Cysts or swellings around the hand and wrist are extremely common and may be troublesome if interfering with daily activities or become unsightly if they grow very large. The most common swelling is found on the back side of the wrist and is a simple ganglion.
They may vary in size from barely visible, to large troublesome swellings that won’t go away. They may also get bigger and then smaller again. They may occur in multiple locations, but when occurring on the palmar surface of the wrist they may be troublesome, as they may cause intermittent symptoms related to compression of arteries or nerves, and it is advisable to seek specialist opinion if these are troubling you.
Typically they come on over weeks to months. There may be the presence of a niggling swelling that can cause pain or interfere with wrist movement or both. Discreet or small ganglions tend to present more with discomfort, especially on extremes of flexion and extension (sometimes the ganglion is visible only when flexing the wrist). Pain may be caused due to mechanical impingement or because the ganglion irritates the nerve.

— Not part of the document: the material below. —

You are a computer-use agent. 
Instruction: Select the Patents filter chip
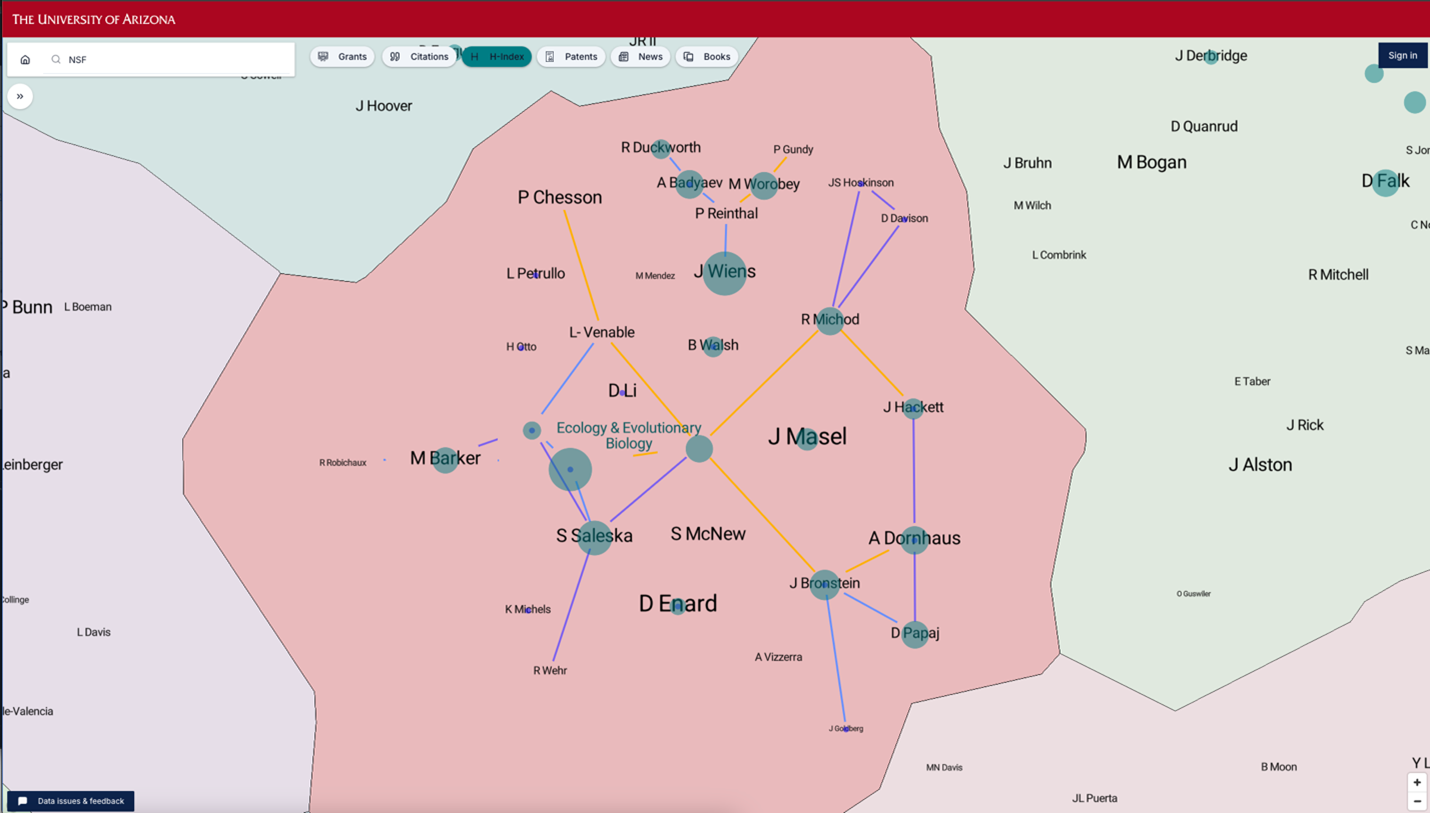click(571, 57)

The contents of a ganglion may vary from thin fluid, to a thick, viscous, almost nodular substance. Hence the swelling may be very soft or quite firm. Management of ganglions is different depending on whether they are on palm (volar) or on the back of the wrist (dorsal)
Dorsal ganglions
In some cases these may resorb on their own, so doing nothing is an option. Most patients however wish to have something done about it, and needle aspiration performed under local anaesthetic can be performed. The recurrence rates of aspiration are high, as more than one in two recur.

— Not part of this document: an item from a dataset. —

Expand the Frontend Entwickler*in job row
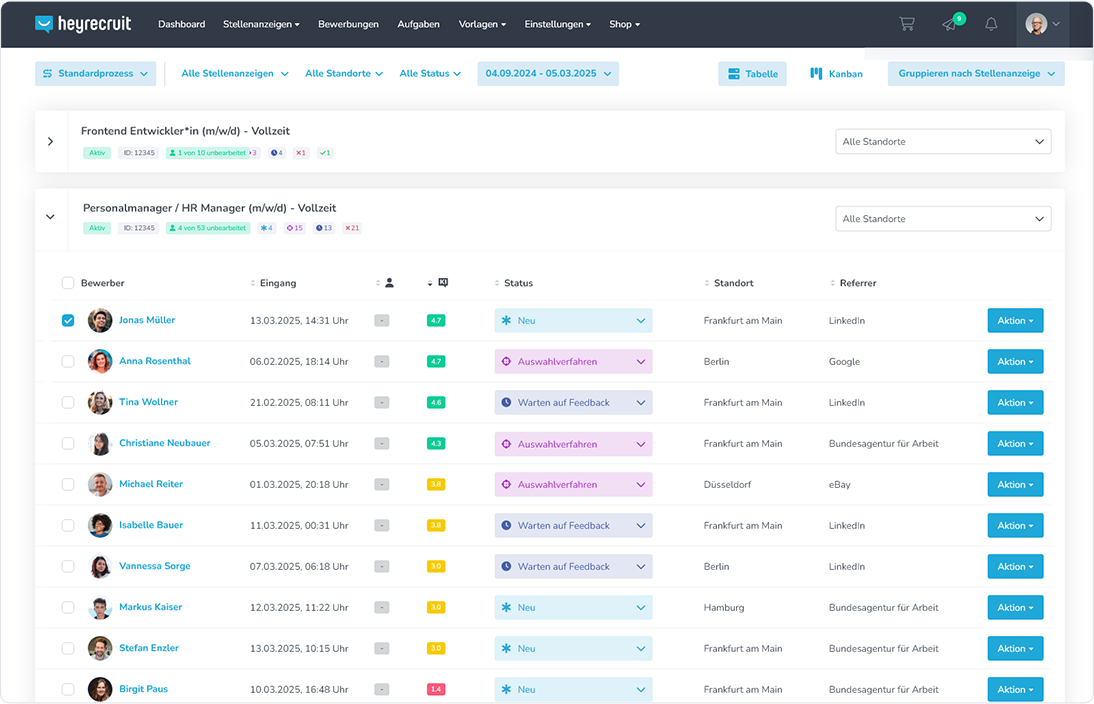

If managed surgically, open surgical removal is effective over 90% of the time. The key to the surgery is to remove the stalk in its entirety.

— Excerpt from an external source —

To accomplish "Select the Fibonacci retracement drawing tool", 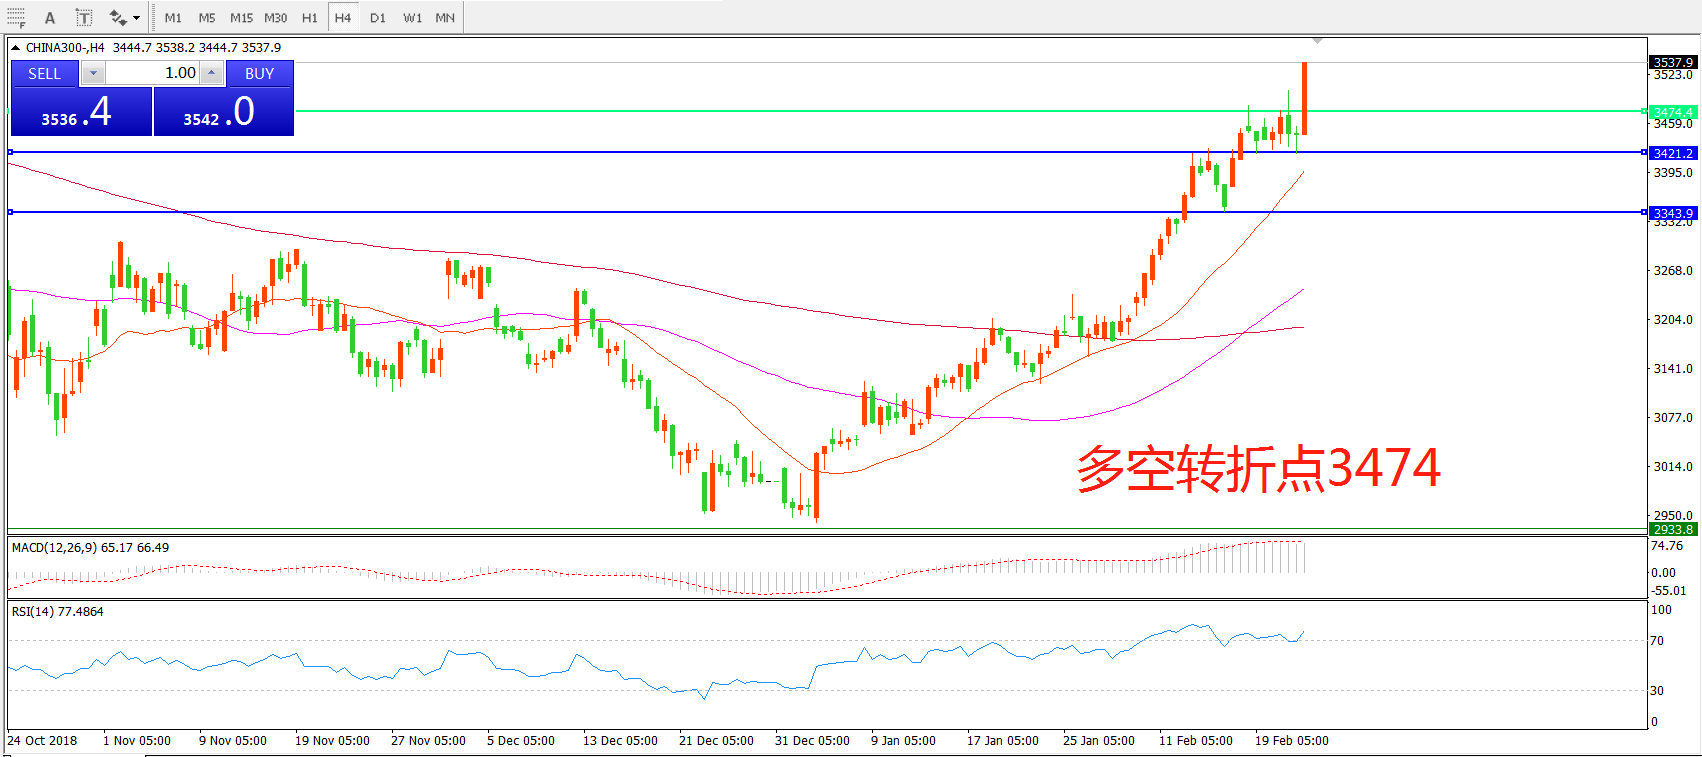I will click(x=16, y=18).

An attractive alternative to open surgery is through removing the ganglion from the inside of the wrist through a wrist arthroscope. This makes two small keyholes at the back of the wrist and the ganglion is removed under direct vision.
Volar ganglions
These are often very close to the radial artery and should not be aspirated. If there is any concern regarding the lesion, it should have a formal excision biopsy in theatre by an experienced surgeon who has done these before.